• **Given instruction**: Quote the lines from the one containing "You are a computer-use" through the one containing "Action: tap(82, 32)", inclusive, and leave the pictures out of your reply.

====

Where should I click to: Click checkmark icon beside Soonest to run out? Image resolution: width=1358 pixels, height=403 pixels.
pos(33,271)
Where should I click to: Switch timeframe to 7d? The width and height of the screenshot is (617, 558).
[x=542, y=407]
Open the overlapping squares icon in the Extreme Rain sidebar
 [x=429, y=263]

====

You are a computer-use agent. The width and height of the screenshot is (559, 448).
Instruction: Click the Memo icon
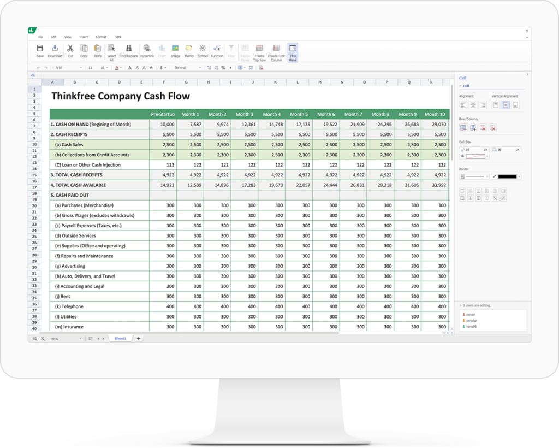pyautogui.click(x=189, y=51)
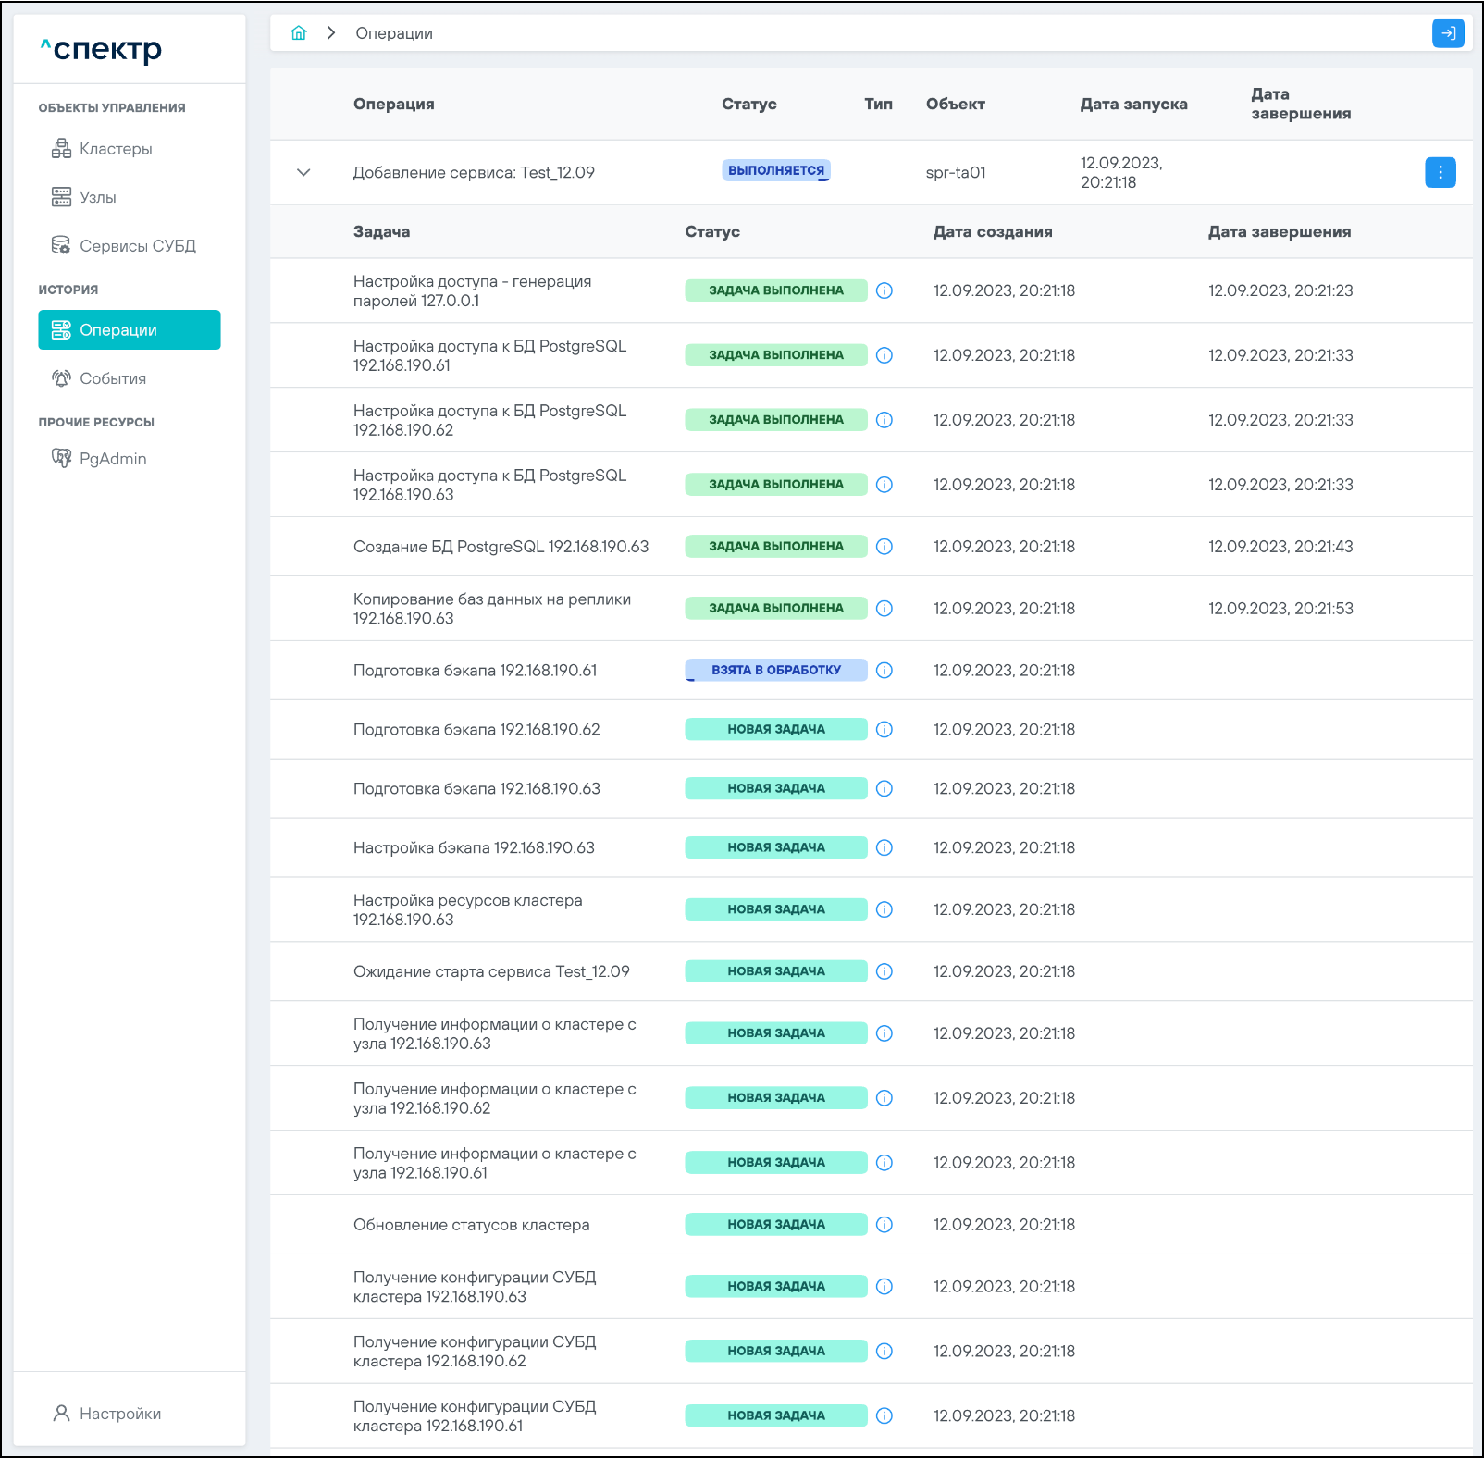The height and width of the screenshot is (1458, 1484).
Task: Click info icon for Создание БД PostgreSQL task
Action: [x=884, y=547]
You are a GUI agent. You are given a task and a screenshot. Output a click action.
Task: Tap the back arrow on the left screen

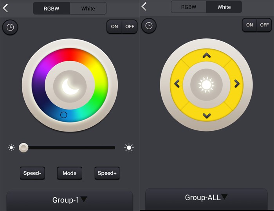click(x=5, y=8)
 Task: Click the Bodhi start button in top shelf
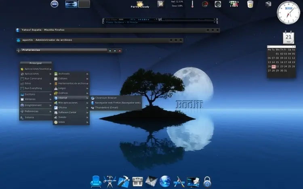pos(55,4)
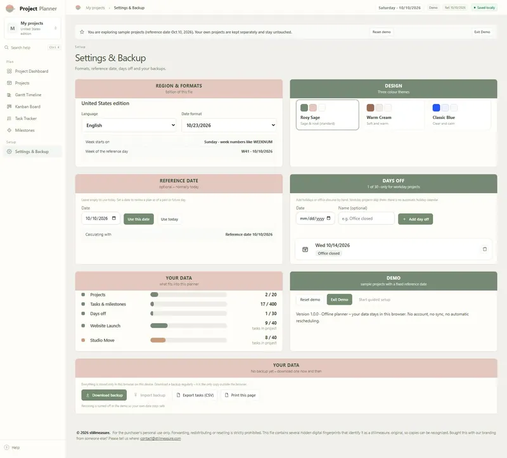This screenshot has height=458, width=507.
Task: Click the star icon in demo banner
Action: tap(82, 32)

====

• **Completed task**:
You are a computer-use agent. The width and height of the screenshot is (559, 448).
Instruction: Click the Memo icon
pyautogui.click(x=189, y=51)
The height and width of the screenshot is (1458, 1484).
Task: Click info icon for Создание БД PostgreSQL task
Action: [x=884, y=547]
You are a GUI agent. You are given a task and a screenshot. Output a click action.
Task: Tap the back arrow on the left screen

click(x=5, y=8)
 Task: Click the Bodhi start button in top shelf
pos(55,4)
This screenshot has height=458, width=507.
Task: Click the star icon in demo banner
Action: tap(82, 32)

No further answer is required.